O centésimo de segundo é uma abstração. Nenhum reflexo humano o percebe, nenhuma conversa o exige, nenhum compromisso começa às 9h07min32s e 47 centésimos. E, no entanto, há mais de meio século uma manufatura suíça trata essa fração invisível como questão de honra. O novo Zenith Defy Extreme Ultraviolet é o capítulo mais recente dessa teimosia — agora envolto em titânio microjateado e num roxo que a marca batizou, com precisão cromática, de ultravioleta.

Zenith Defy Extreme Ultraviolet: dois corações, duas velocidades

O segredo mora no calibre El Primero 9004, uma solução de engenharia que beira o paradoxo: dois escapamentos independentes convivem no mesmo movimento. O primeiro bate a 5 Hz e cuida das horas — herança direta do El Primero de 1969, o cronógrafo automático que fez da alta frequência uma assinatura. O segundo dispara a 50 Hz, dez vezes mais rápido, exclusivamente quando o cronógrafo é acionado: é ele que permite ao ponteiro central varrer o mostrador em um segundo completo, fatiando o tempo em cem partes legíveis.

É uma arquitetura deliberadamente excessiva — um motor de corrida acoplado a um relógio de vestir — e justamente por isso honesta: ninguém compra um cronógrafo de centésimo por necessidade, compra-se pela mesma razão que se colecionam escapamentos que funcionam como manifesto. A mecânica extrema é o argumento, não o meio.

A cor como declaração

O roxo profundo do mostrador não é decoração neutra. Na relojoaria esportiva, onde o preto e o azul reinam por segurança, o ultravioleta é uma tomada de posição — a cor que fica além do espectro visível emprestada ao relógio que mede além do tempo percebido. A caixa em titânio microjateado, fosca e cinzenta, faz o contraponto sóbrio, deixando a cor gritar sozinha. O conjunto custa US$ 20.100 — território de quem já tem o clássico e procura o comentário.
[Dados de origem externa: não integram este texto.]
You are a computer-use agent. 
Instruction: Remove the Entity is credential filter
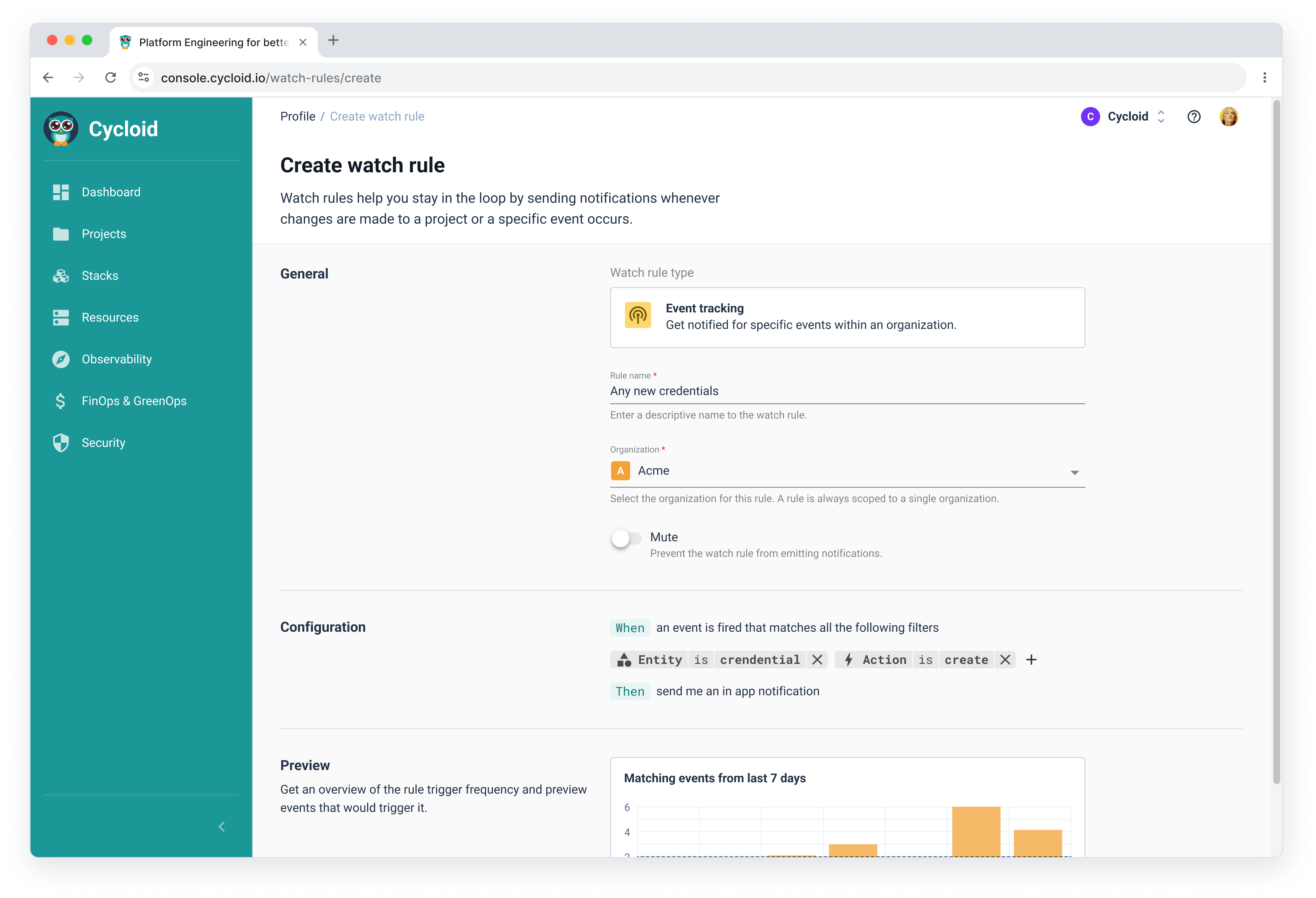coord(817,660)
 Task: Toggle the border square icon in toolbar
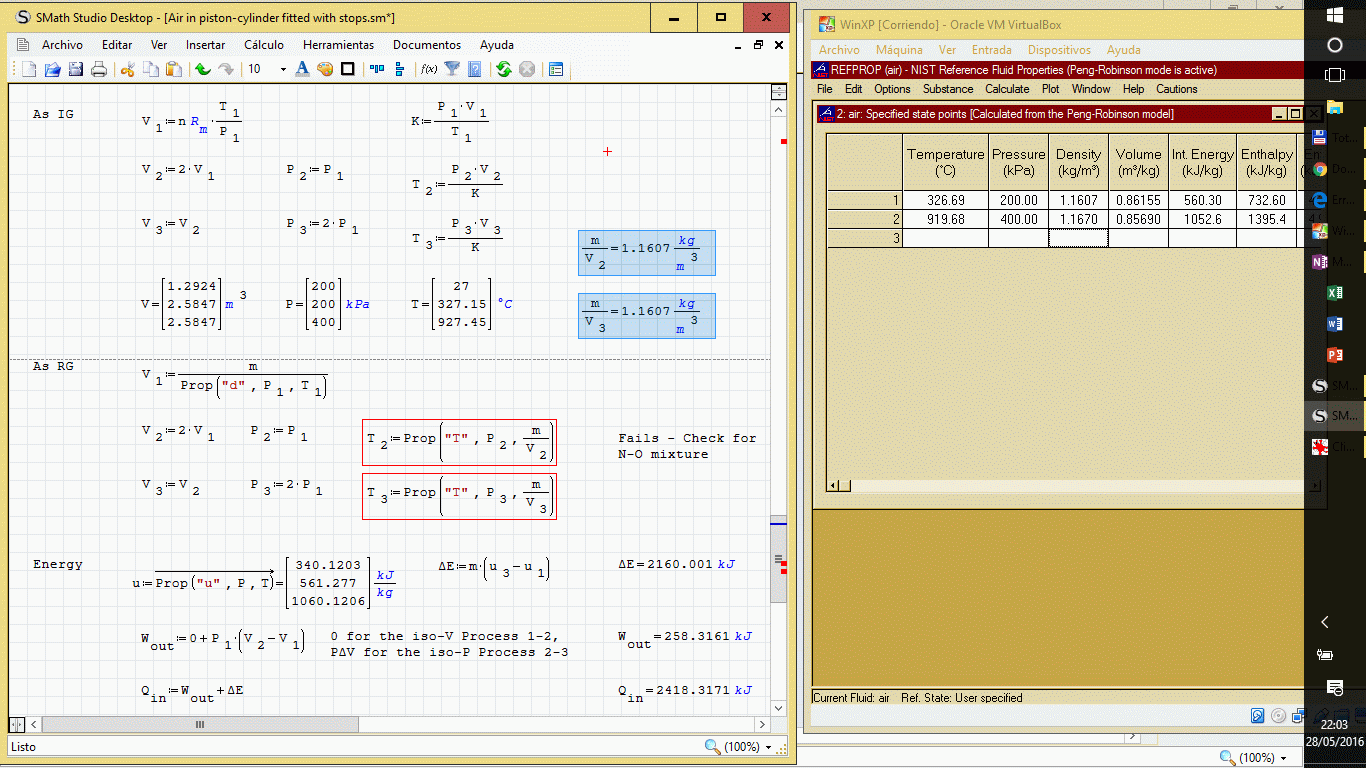point(348,69)
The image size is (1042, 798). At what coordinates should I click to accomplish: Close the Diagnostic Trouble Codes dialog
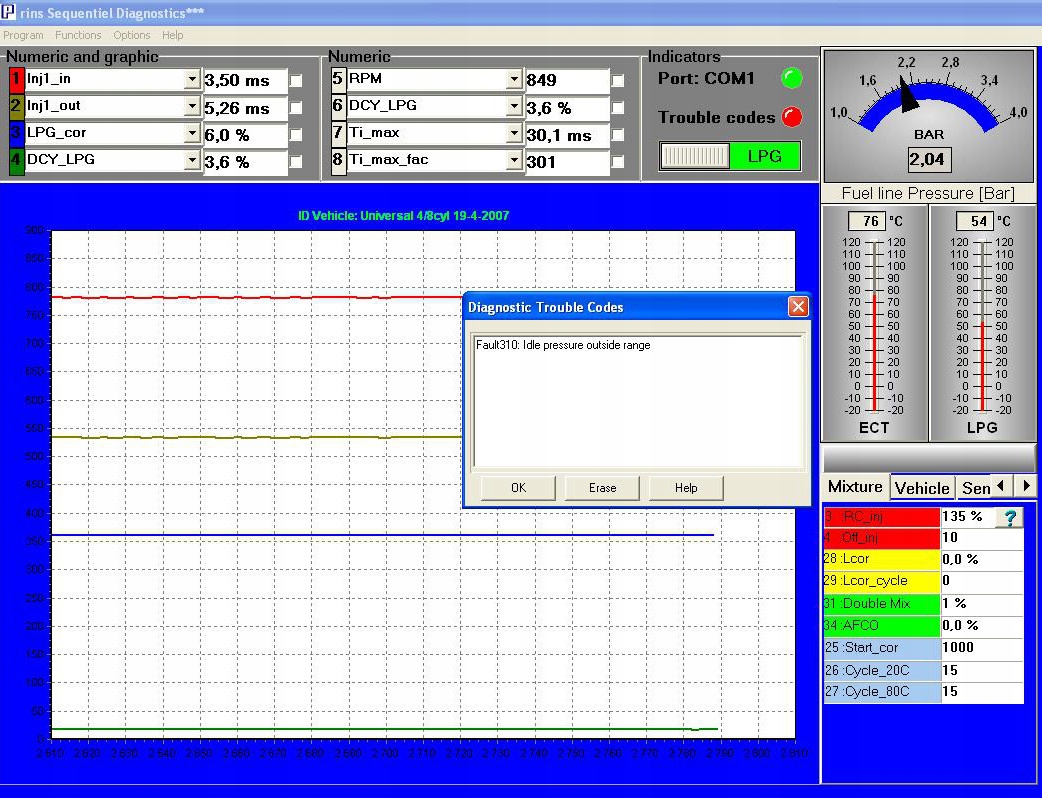[798, 307]
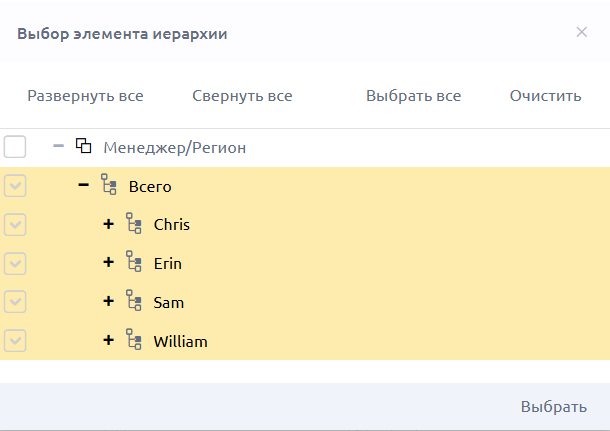Uncheck the Всего checkbox

pyautogui.click(x=15, y=186)
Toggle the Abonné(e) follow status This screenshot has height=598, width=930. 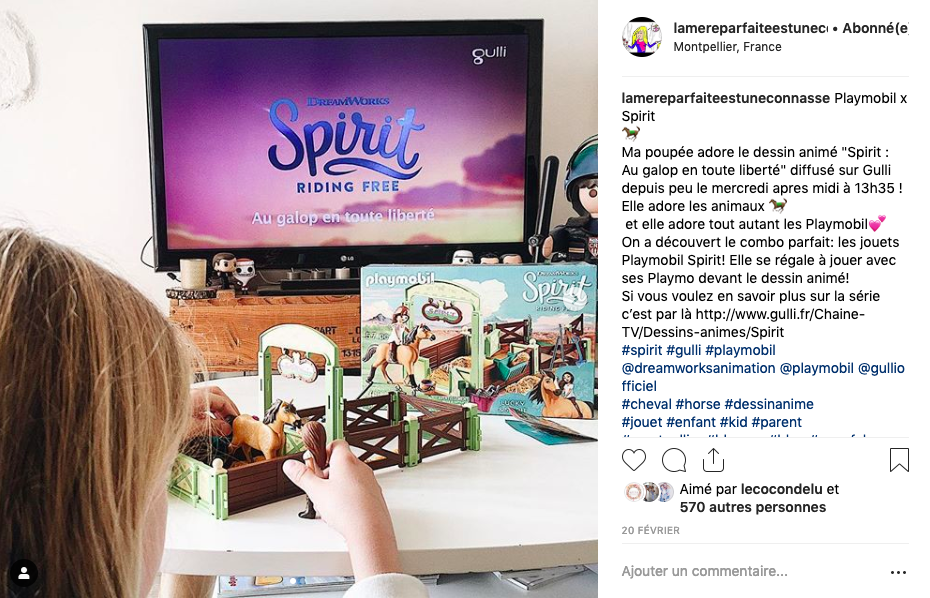pyautogui.click(x=875, y=28)
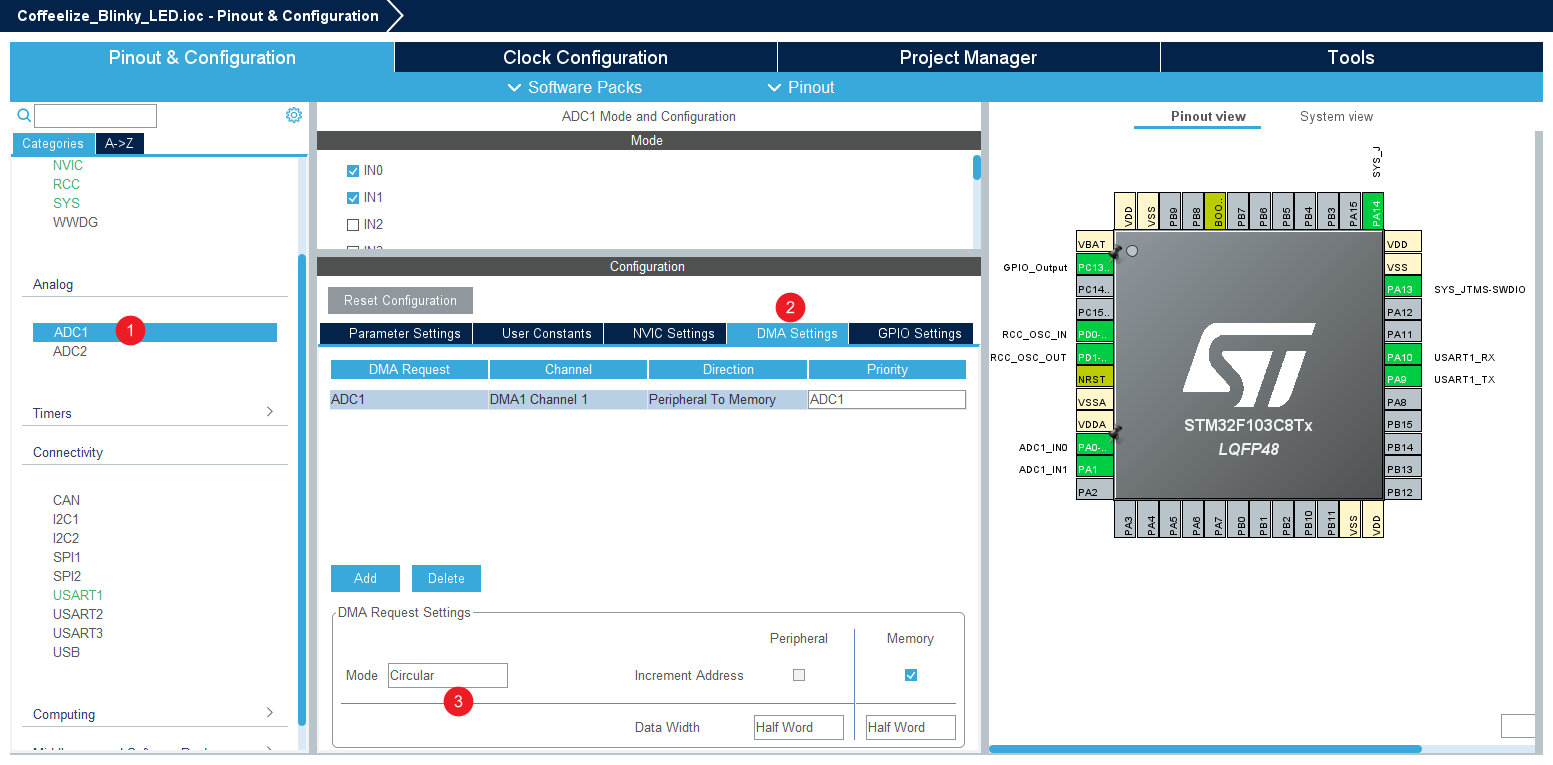Click the search magnifier icon

pos(24,116)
Há algo de comovente na persistência da alta frequência numa era em que qualquer telefone cronometra milésimos sem esforço. Mas é precisamente essa inutilidade que a torna preciosa: o quartzo mede melhor e não se cansa, e ainda assim seguimos fascinados por engrenagens que tentam — mecanicamente, contra toda a física razoável — alcançar o invisível, como os mergulhadores que contam horas de silêncio em profundidades que ninguém visita.

O centésimo de segundo não serve para nada. Por isso mesmo, medi-lo com engrenagens é uma das formas mais puras de luxo: gastar engenharia de sobra naquilo que só a paixão justifica.